De versterkersequenties in de SCBV-IM-promoter waren in staat om de activiteit van de afgeknotte ZmADH1-promotor te verhogen (Figuur 4), maar deze chimere promoters waren veel zwakker dan de intacte SCBV-IM-promoter in de tijdelijke testen (Figuur 3). Dit verschil is zo groot dat het onwaarschijnlijk is dat het het resultaat is van verschillende celpreparaten en mogelijk het resultaat is van de SCBV-IM stroomopwaartse activerende sequenties die verschillend interageren met de heterologe kern ZmADH1-promoter en de natieve SCBV-IM-promotor. Vergelijkbare resultaten werden gezien wanneer de CaMV 35S-enhancer stroomopwaarts van de CaMV 19S-kernpromoter werd geplaatst [38].

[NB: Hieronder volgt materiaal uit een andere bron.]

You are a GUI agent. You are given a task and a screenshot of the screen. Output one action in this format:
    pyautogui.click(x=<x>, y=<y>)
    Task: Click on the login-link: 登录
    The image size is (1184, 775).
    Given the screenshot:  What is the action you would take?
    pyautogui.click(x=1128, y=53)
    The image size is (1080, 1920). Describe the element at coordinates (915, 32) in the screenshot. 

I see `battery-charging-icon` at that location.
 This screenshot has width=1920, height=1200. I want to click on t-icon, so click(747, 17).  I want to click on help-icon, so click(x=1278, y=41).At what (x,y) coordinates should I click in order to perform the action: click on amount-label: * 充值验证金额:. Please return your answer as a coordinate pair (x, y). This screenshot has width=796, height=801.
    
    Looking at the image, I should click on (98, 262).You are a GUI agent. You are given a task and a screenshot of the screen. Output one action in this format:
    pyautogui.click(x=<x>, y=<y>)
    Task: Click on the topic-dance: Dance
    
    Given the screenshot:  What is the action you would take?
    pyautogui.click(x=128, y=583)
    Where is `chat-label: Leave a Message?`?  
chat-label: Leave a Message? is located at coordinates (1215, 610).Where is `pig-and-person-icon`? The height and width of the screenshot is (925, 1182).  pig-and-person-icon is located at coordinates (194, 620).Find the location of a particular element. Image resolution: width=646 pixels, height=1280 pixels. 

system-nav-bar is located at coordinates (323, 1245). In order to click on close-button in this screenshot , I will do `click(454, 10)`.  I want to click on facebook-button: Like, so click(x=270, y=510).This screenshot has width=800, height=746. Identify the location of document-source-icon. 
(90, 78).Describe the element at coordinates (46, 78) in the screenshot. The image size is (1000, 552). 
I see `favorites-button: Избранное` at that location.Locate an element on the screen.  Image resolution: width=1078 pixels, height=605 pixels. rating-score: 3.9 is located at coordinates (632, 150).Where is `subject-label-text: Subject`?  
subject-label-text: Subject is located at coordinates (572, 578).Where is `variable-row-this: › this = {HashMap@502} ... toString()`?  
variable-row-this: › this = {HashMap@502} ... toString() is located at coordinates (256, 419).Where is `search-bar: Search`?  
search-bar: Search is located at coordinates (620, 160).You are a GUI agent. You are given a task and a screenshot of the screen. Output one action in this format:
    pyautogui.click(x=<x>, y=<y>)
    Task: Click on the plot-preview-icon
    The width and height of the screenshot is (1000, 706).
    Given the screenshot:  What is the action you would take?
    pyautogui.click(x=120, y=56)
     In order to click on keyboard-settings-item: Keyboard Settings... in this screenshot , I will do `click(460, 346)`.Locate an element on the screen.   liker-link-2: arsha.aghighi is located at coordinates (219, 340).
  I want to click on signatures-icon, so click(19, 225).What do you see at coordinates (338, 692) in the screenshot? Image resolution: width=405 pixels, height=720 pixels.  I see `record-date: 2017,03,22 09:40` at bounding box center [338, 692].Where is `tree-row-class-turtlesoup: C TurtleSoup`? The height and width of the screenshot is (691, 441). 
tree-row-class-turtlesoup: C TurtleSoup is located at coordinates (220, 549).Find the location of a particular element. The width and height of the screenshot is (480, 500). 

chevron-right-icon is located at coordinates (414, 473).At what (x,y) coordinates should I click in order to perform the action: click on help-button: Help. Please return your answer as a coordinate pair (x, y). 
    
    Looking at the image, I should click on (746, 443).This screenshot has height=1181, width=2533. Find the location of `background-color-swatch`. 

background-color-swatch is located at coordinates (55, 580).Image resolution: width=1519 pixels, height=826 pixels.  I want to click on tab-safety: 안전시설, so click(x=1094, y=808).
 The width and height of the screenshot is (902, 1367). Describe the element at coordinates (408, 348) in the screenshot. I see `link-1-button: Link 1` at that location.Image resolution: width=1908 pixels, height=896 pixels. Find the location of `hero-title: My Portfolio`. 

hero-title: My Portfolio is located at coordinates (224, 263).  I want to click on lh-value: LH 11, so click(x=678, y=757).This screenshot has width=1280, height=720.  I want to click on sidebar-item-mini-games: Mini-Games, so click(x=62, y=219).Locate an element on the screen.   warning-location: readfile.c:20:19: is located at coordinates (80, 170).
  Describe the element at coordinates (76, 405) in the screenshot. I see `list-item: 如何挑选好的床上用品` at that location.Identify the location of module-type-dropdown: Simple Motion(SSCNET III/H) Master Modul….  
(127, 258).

Deletie-analyse van de SCBV-IM-promoter toonde aan dat het verwijderen van sequenties van −770 tot −507 een daling van 30% in promotoractiviteit veroorzaakte, terwijl het verwijderen van sequenties van −770 tot −264 een daling van 90% in activiteit veroorzaakte (Figuur 3). Het was daarom enigszins verrassend om te zien dat de chimere promoter SCBV537::ZmADH1 (met SCBV-IM-sequenties 689 tot −153) minder activiteit had dan de chimere promoter SCBV282::ZmADH1 (met SCBV-IM-sequenties −434 tot − 153) aangezien het langere fragment in de promotordeletie-analyse de meeste activiteit had. Verrassende resultaten worden vaak verkregen wanneer delen van promoters worden toegevoegd of verwijderd en zelfs kleine delen van promoters kunnen dramatische effecten hebben. Dey en Matti [15] toonden bijvoorbeeld aan dat het verwijderen van 50 bp van de MMV-promotor de activiteit 10-voudig verhoogde en Simon et al. [50] toonde aan dat het verwijderen van 54 bp van de Binnen Geen Buiten promotor van Arabidopsis zou een tot zwijgen gebrachte promotor kunnen omkeren.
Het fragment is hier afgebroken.